You can't go home again

My wife and/or I noticed a few things on our drive from Mississippi to Virginia. In no particular order:

  • The large trees that line the interstates and main highways changed en route. In the Hattiesburg area they were almost all pine; in North Carolina we noticed a lot of deciduous trees mixed with the pine.
  • I noticed today that the birds sound different at my parents' house than at my own. The ones here sound more exotic and marshy (if that makes sense). Newport News is right on the water (the James River, York River, Chesapeake Bay, and Atlantic Ocean are all within a bird's flight) and my parents' neighborhood has many, varied, larger trees. My neighborhood is not one of those treeless landscapes one gets in new neighborhoods (much of my house gets shade during the summer months), but the trees there are puny by comparison.
  • Everywhere I go, there is no one I know. I was in a library today, then in the mall closest to my house, and I saw no one I recognized. I wasn't exactly scouting for old pals, but I do find it remarkable that I can return to my hometown, pass through very public areas, and recognize no one. How very different from the world I meet in so many books—from the world that my wife's family knows, or that I know from Italy.

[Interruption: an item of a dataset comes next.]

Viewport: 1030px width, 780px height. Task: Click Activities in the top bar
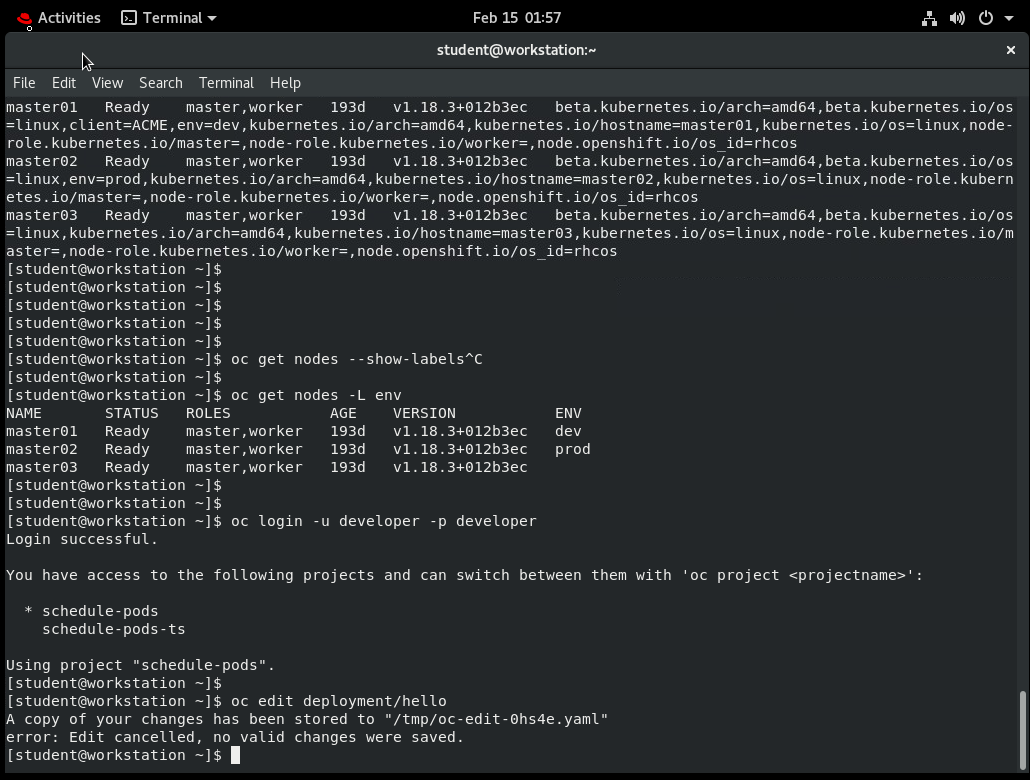[x=69, y=17]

    I did strike up conversations with two people in the Mall. I was at a jewelry store and the attendant turned out to be a Tatar from Uzbekistan. When she learned that I was married to a Russian, she said that I looked like someone who knew Russian. (Why? I wonder if that's just a polite form of small talk.) We had a neat conversation.

    A few minutes later, my eye happened on a painting in an art store, and while looking around I spoke with the cashier. She is originally from the Azores, part of Portugal. I embarrassed myself by saying they were part of Spain, and she scolded me. She's married to a former Navy man, and it turns out we've seen many of the same places: parts of Rhode Island, for example, and her husband's ship was also stationed a while in my mother's hometown of Gaeta.

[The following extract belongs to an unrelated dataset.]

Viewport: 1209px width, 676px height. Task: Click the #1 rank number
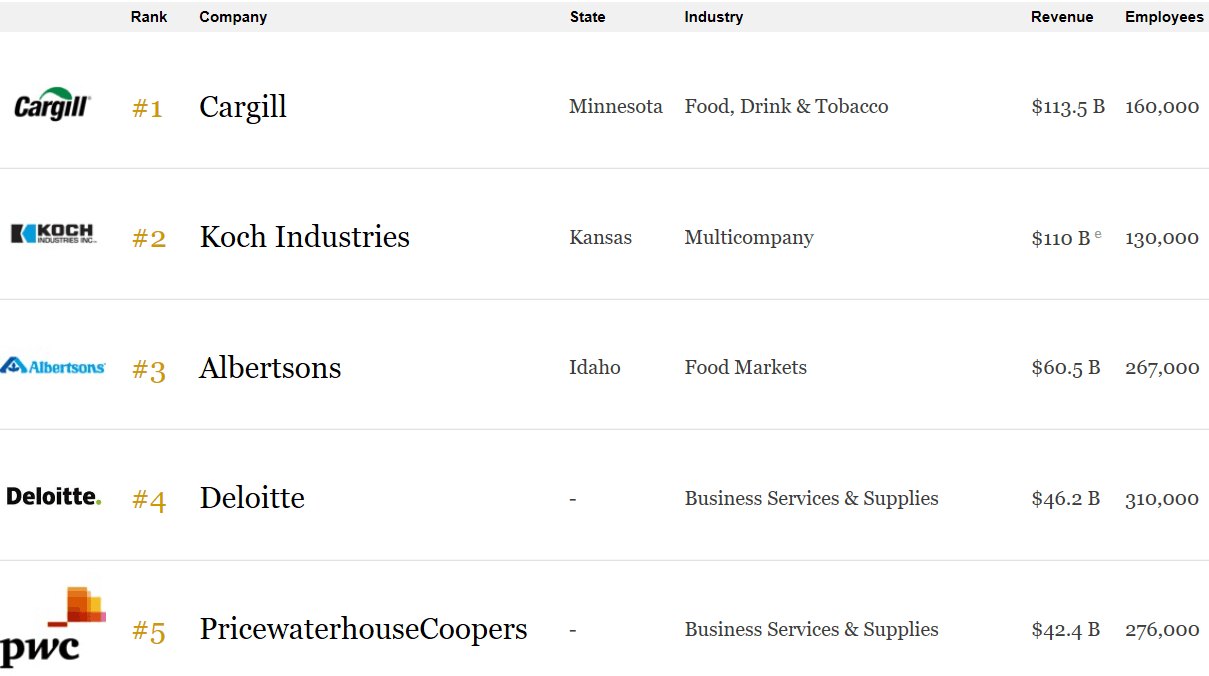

    Figures that I would travel home, see no one that I knew in the eighteen years that I grew up there, and find pleasant conversation and shared experiences with immigrants. Welcome to America.
  • Speaking of the public library, I used to walk there all the time as a child. It was a small, flat building, unremarkable aesthetically. They remodeled it after I left for college, and boy has it changed: it looks more like a church than a library. Here's a photo (?) I stole downloaded from the website librarything.com:Keep in mind that this building lies near two other churches, one of which plays bells every quarter hour, and hymns every hour. I half-wonder if they deliberately designed it to resemble a church.

    Whatever the case, it was a great place to spend a few hours immersed in study.